____ Material for this exercise

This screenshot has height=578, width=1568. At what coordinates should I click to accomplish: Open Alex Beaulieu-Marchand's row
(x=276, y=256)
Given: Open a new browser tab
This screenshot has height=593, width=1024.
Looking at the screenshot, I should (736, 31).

________
____ Material for this exercise

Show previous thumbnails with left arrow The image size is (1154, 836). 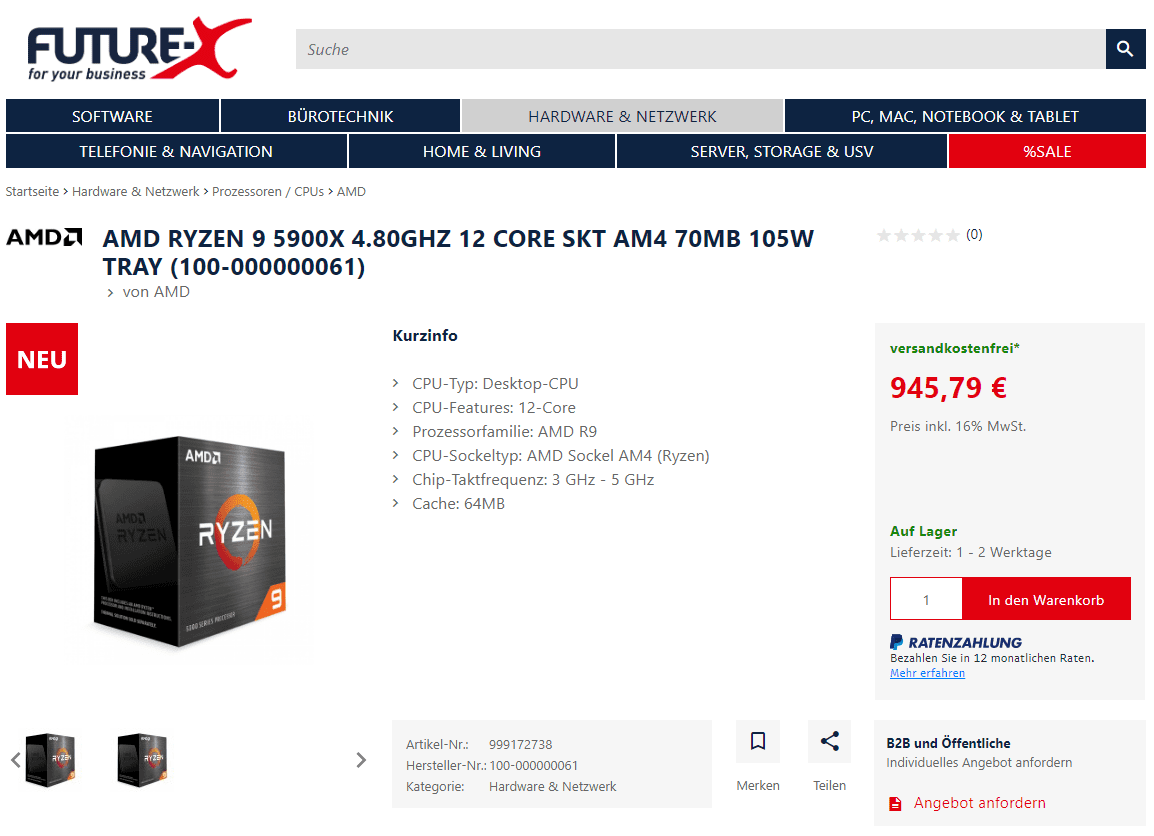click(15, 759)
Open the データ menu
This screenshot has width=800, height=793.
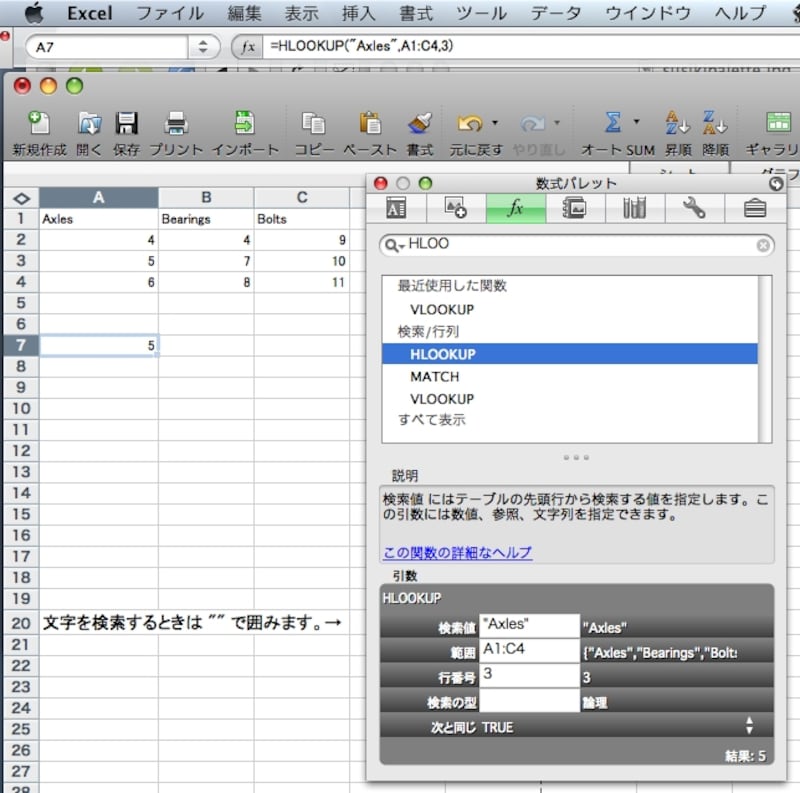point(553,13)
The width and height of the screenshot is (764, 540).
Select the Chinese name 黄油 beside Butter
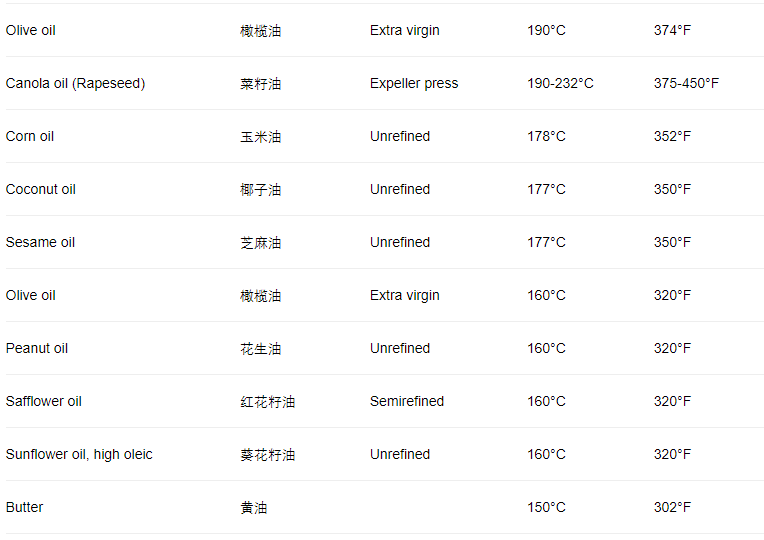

________

## [What needs to be done]
Give back exactly the lines above, from the line containing "The width and" through the line containing "Select the Chinese name 黄油 beside Butter", with both end lines and nothing more.

## [Exercise response]
The width and height of the screenshot is (764, 540).
Select the Chinese name 黄油 beside Butter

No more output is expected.